Cinéma · Musique · Littérature · Scènes · Arts plastiques · Alter-art 

accueil > Alter-art > Entretien

Entretien avec Morm, du Manga Spirit

Le Manga Spirit, publication du groupe FJM (Otaku, Anima), est l’un des principaux titres dédié au manga, mais depuis son dernier numéro, il s’est aussi ouvert aux anime. Cet entretien avec Morm est l’occasion de faire un point sur l’évolution du magazine. Mais également l’opportunité d’interroger cet observateur privilégié sur le développement de la culture du manga et de l’animation en France.


Morm a contracté la passion des mangas et de l’animation dans les années 80, âge d’or des séries japonaises à la TV. La sensibilité BD aidant, sa passion s’est étendue également aux mangas, à la fin des années 90, quand leur diffusion en France a commencer de se développer. Fin 2003, il a démarré dans la presse manga en reprennant le dossier Animation du magazine Gameplay RPG. Il s’est ensuite occupé de la partie shôjo du magazine Otaku, avant de travailler à Manga Spirit au printemps dernier, au moment du brutal départ de l’ancienne équipe.


Suite à la demande du rédacteur en chef du Manga Spirit, Jay, les questions relatives au magazine ont été retirées de l’entretien. Nous nous excusons auprès des lecteurs qui n’ont pas eu le temps d’en prendre connaissance, mais ainsi va la vie, et ainsi cahotent les susceptibilités sur la grand’route du petit monde de la culture manga en France. Il vous reste cependant les avis éclairés de Morm sur le manga et la japanime à lire, et ils ne sont pas la partie la moins intéressante de l’entretien.

▶ CONSIGNE A:
Résumez la page en deux phrases.
La page et ces lignes ne proviennent pas de la même source.

(Lignes issues d'un jeu de données de pointage)
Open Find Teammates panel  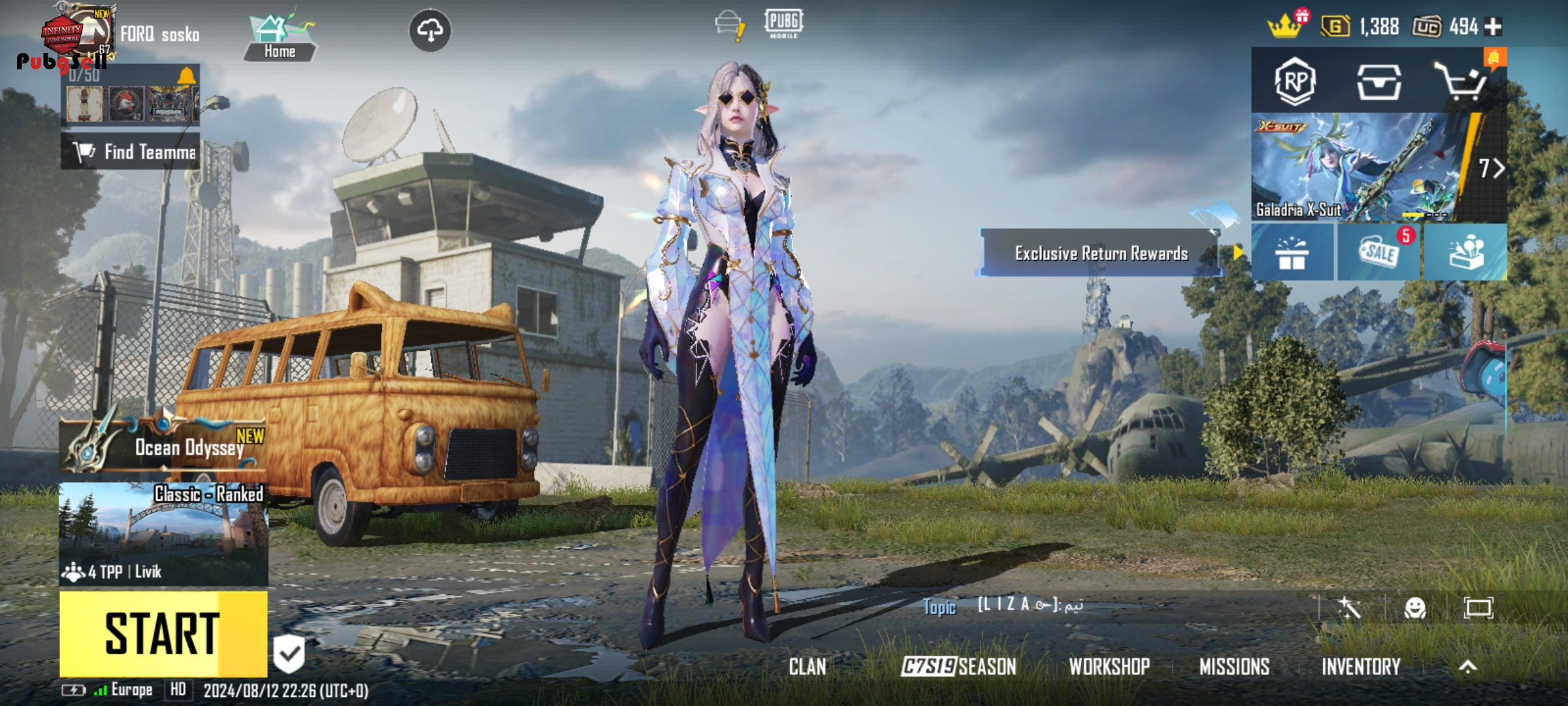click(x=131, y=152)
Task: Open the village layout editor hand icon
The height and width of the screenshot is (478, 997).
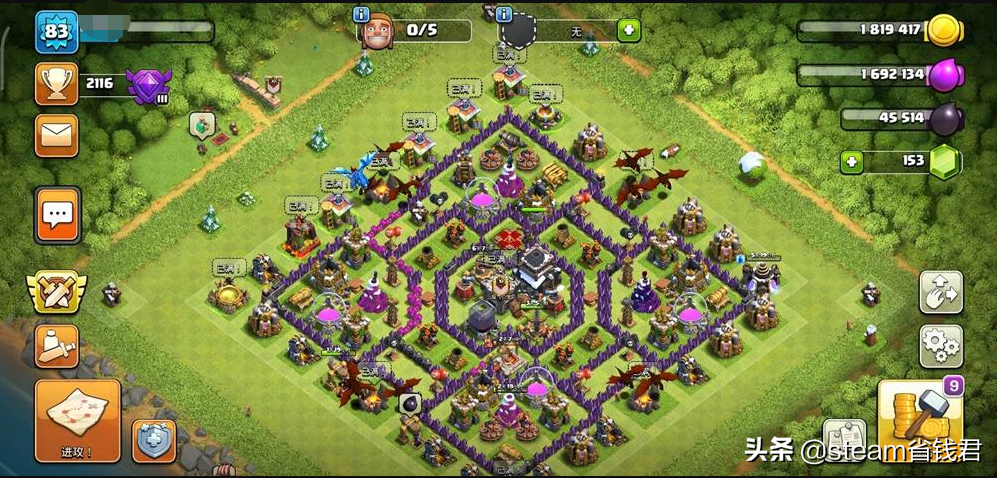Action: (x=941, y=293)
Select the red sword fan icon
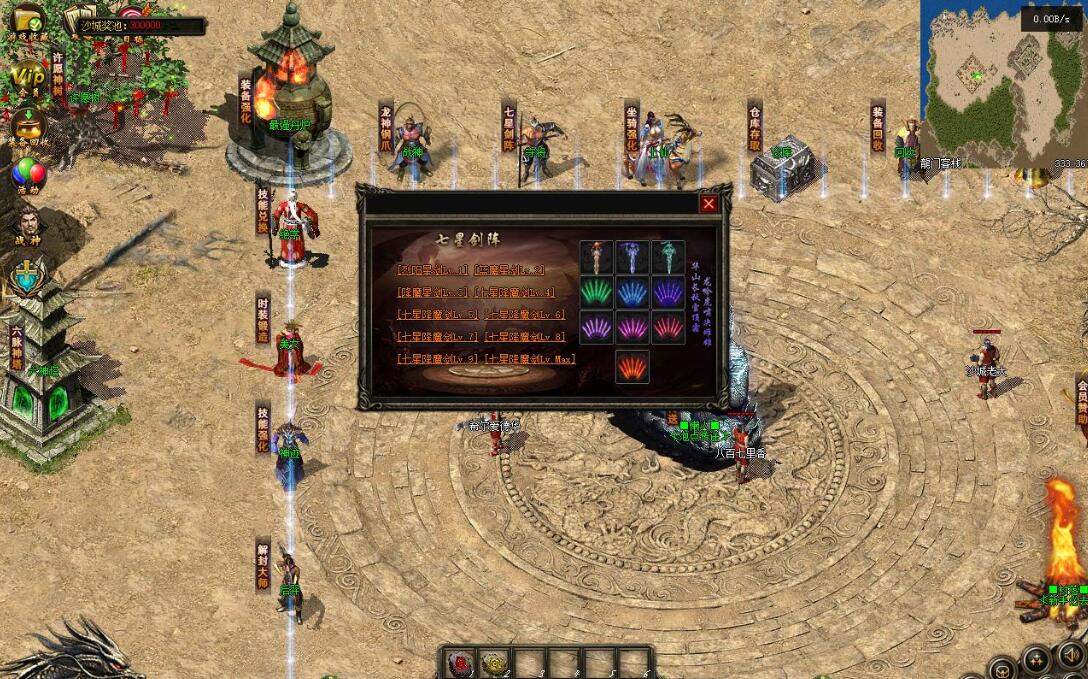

▶ CONSIGNE B:
Mettez sous forme de tableau Markdown les lignes fournies, de celle qui contient « Task: Open the » jusqu'à la fin, avec deux colonnes, N° et Contenu. Sautez les lignes vides et laissez les images de côté.

▶ RÉSULTAT A:
La page présente un entretien avec Morm, du Manga Spirit, magazine du groupe FJM consacré au manga et ouvert aux anime depuis son dernier numéro. Elle retrace son parcours, de sa passion pour l'animation née dans les années 80 à son arrivée au magazine au printemps dernier, et précise qu'à la demande du rédacteur en chef, Jay, les questions sur le magazine ont été retirées.

▶ RÉSULTAT B:
| N° | Contenu |
|---|---|
| 1 | Task: Open the village layout editor hand icon |
| 2 | The height and width of the screenshot is (478, 997). |
| 3 | Action: (x=941, y=293) |
| 4 | Select the red sword fan icon |